Сейчас она не могла даже вообразить, что когда-нибудь снова будет счастлива, но все же выслушала его глубоко прочувствованные слова серьезно. Марко поцеловал Жюльетт с любовью, но без страсти, за что она была очень благодарна. Она пожелала ему спокойной ночи и вошла в спальню.

Жюльетт решила не посылать Денизе телеграмму с известием о браке, хотя Фортуни они сообщили о свадьбе. Сестре было известно, кто такой Марко, по рассказам Жюльетт о встречах в Лондоне, но короткая телеграмма с сообщением о венчании могла вызвать у Денизы сильный шок. Поэтому Жюльетт написала письмо, рассказала о свадьбе и пообещала продолжить высылку новых моделей. Заканчивалось письмо искренней надеждой, что Дениза посетит их в Венеции, где всегда будет желанной гостьей.

Жюльетт также написала Люсиль, которая была в курсе всех событий. Люсиль и Родольф приглашали ее к себе в Нью-Орлеан, но она не хотела вмешиваться в их жизнь, нарушать ее сложившийся порядок, особенно теперь, когда Родольф отошел от дел.

Проснувшись рано утром, Жюльетт ощутила боль внизу живота. Шел дождь. Когда в спальню вошла Лючетта с завтраком на подносе – последнее время Жюльетт завтракала в постели – она попросила девушку позвать Кандиду.

Жена управляющего вбежала в комнату с сияющим лицом.

– Неужели началось? – радостно воскликнула она.

– Думаю, нет причин сомневаться, – ответила Жюльетт с усмешкой.

Роды оказались нелегкими, только на следующий день, перед самым рассветом, ей удалось разрешиться от бремени. Марко, большую часть ночи меривший шагами холл внизу, бросился к лестнице, услышав крик младенца.

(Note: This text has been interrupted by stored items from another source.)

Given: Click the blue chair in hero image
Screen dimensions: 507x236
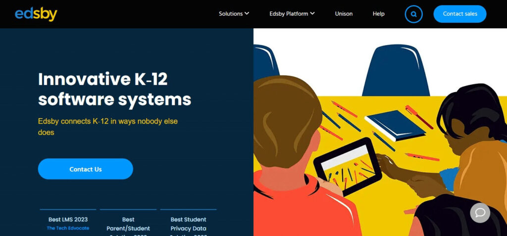Looking at the screenshot, I should tap(396, 70).
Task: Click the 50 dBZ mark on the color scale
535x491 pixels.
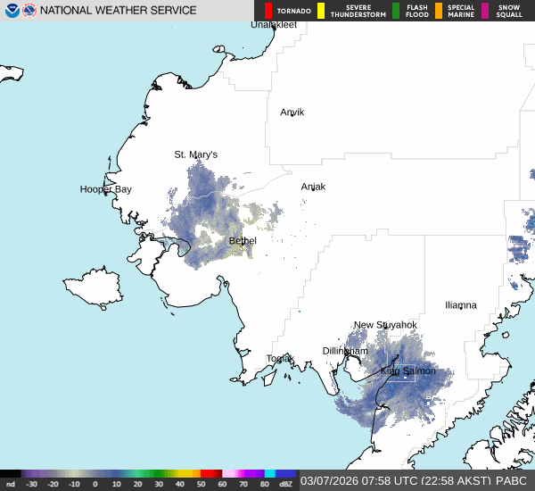Action: pos(202,483)
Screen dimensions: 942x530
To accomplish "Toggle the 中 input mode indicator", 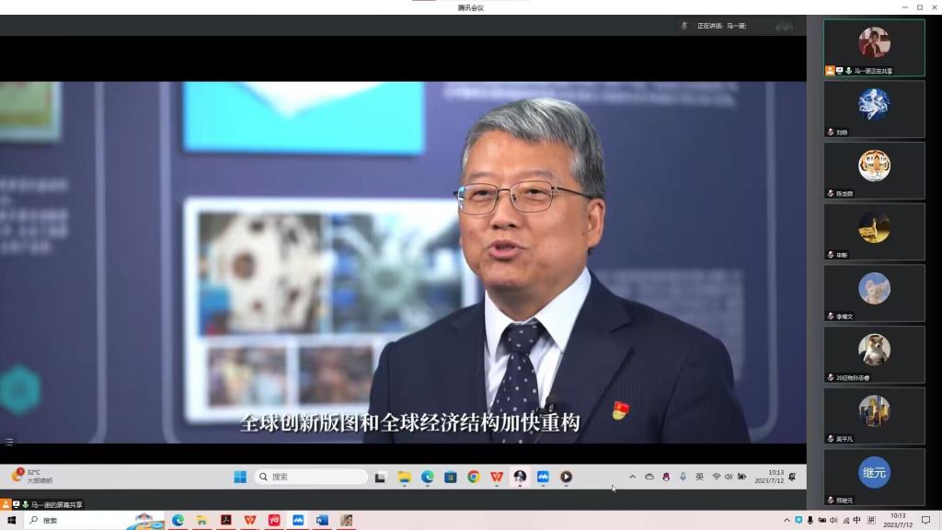I will [x=856, y=520].
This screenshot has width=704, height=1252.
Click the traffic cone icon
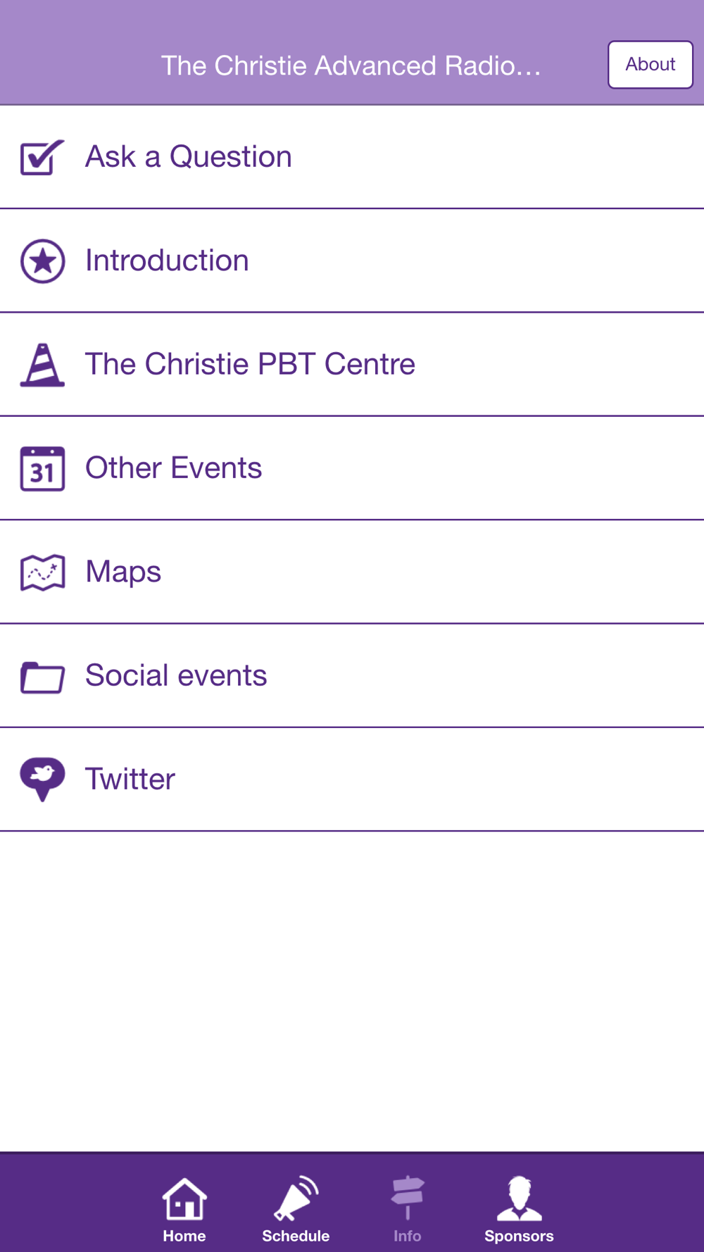coord(42,365)
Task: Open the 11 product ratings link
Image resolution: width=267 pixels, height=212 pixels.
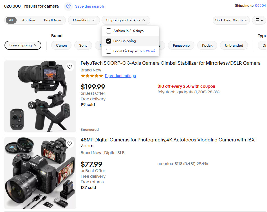Action: pos(120,76)
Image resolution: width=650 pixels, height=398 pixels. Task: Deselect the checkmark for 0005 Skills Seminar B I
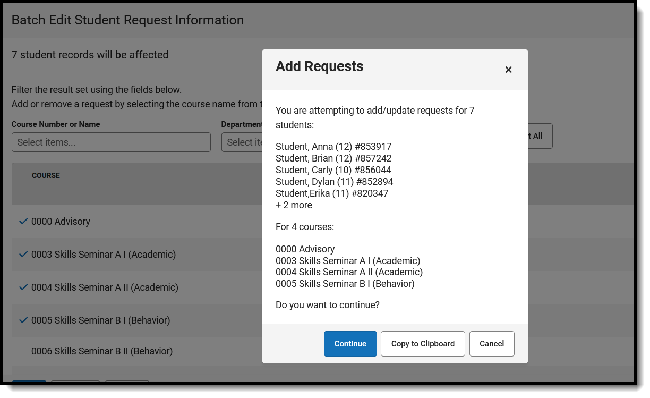(23, 320)
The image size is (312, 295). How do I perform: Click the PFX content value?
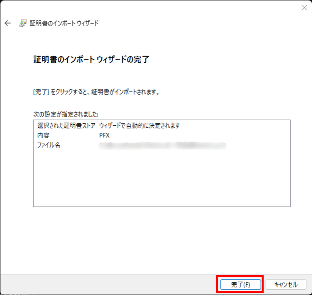coord(104,135)

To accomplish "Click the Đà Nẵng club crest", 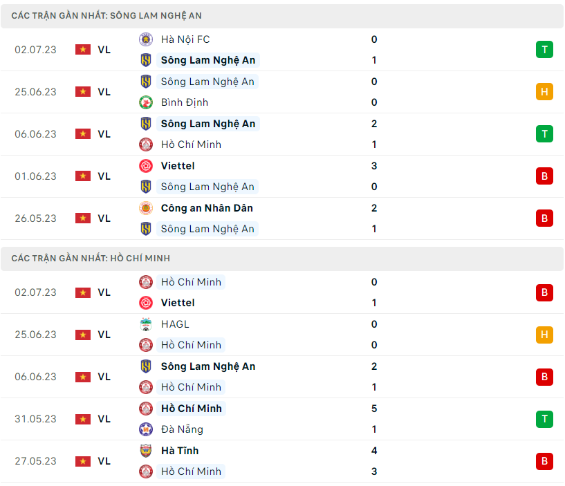I will click(x=146, y=429).
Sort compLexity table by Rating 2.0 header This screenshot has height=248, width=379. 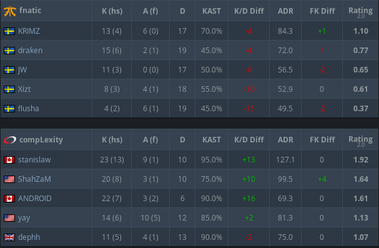point(360,141)
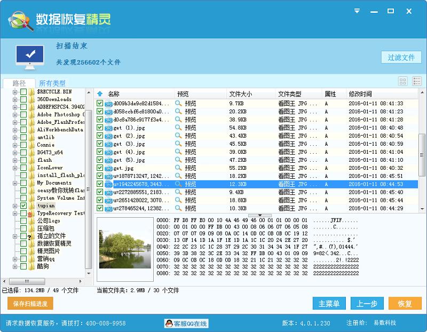This screenshot has width=427, height=332.
Task: Uncheck the tupian folder checkbox
Action: tap(25, 206)
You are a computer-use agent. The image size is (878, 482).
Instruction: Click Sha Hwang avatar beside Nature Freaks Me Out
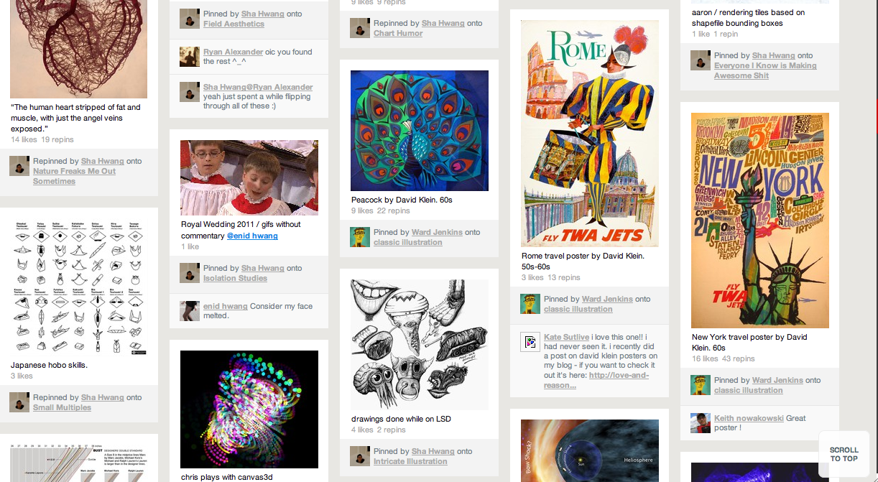[x=19, y=166]
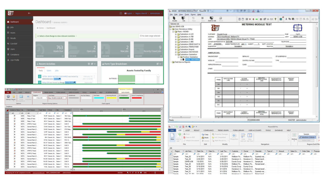Open the Jobs section in the dashboard sidebar
The width and height of the screenshot is (324, 182).
point(11,28)
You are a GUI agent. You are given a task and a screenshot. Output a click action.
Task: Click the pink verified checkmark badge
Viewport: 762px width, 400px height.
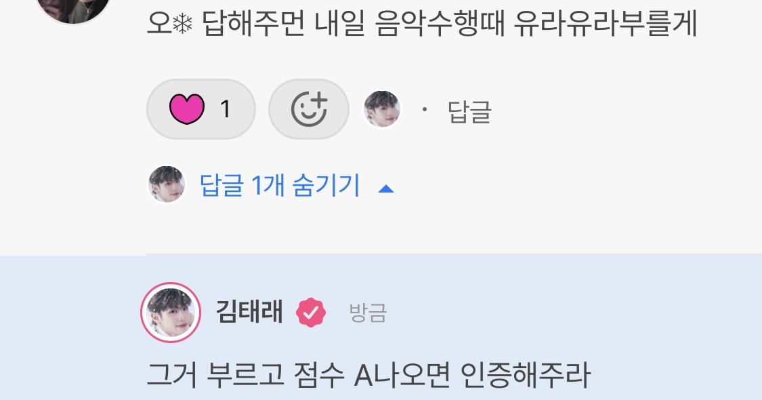[x=311, y=313]
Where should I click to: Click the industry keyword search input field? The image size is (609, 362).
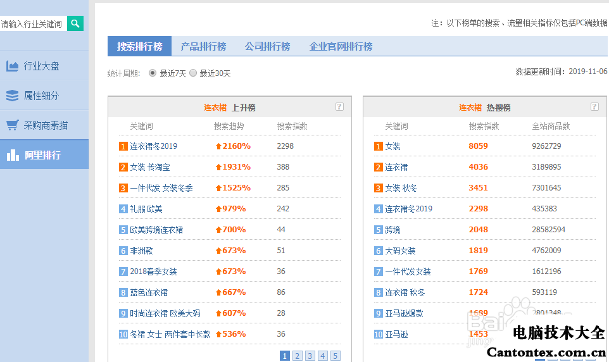(33, 24)
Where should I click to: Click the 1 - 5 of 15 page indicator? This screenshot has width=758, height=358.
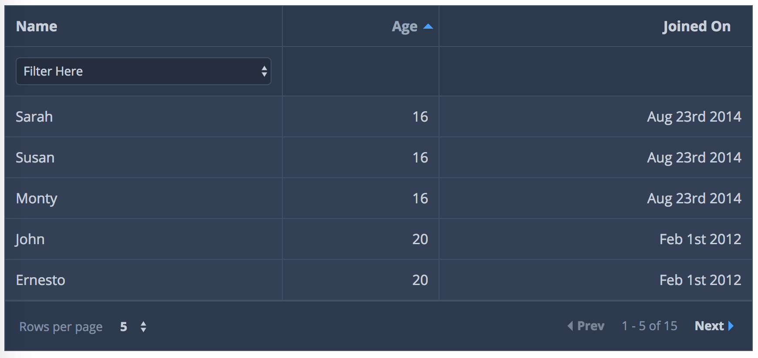649,326
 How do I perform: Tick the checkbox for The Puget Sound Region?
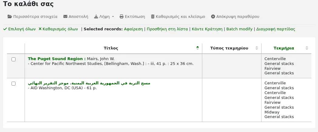(13, 59)
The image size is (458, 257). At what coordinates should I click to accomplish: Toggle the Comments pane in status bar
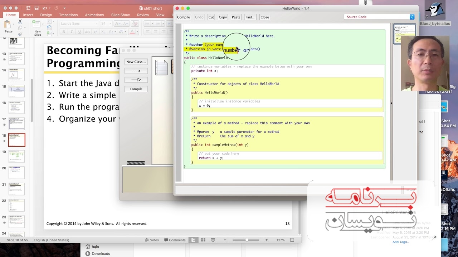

Казалось, прошла целая вечность, прежде, чем на площадке появилась Кандида с торжествующей улыбкой на лице и провозгласила:

– Мальчик!

Марко закрыл глаза дрожащей рукой, охваченный ощущением невероятного облегчения. Его первая жена умерла при родах, ребенок тоже умер. Всю ночь его мучил страх за Жюльетт. Когда на лестнице раздались шаги доктора Морозини, Марко пришел в себя.

– Как Жюльетт? – спросил он, не скрывая напряжения и страха.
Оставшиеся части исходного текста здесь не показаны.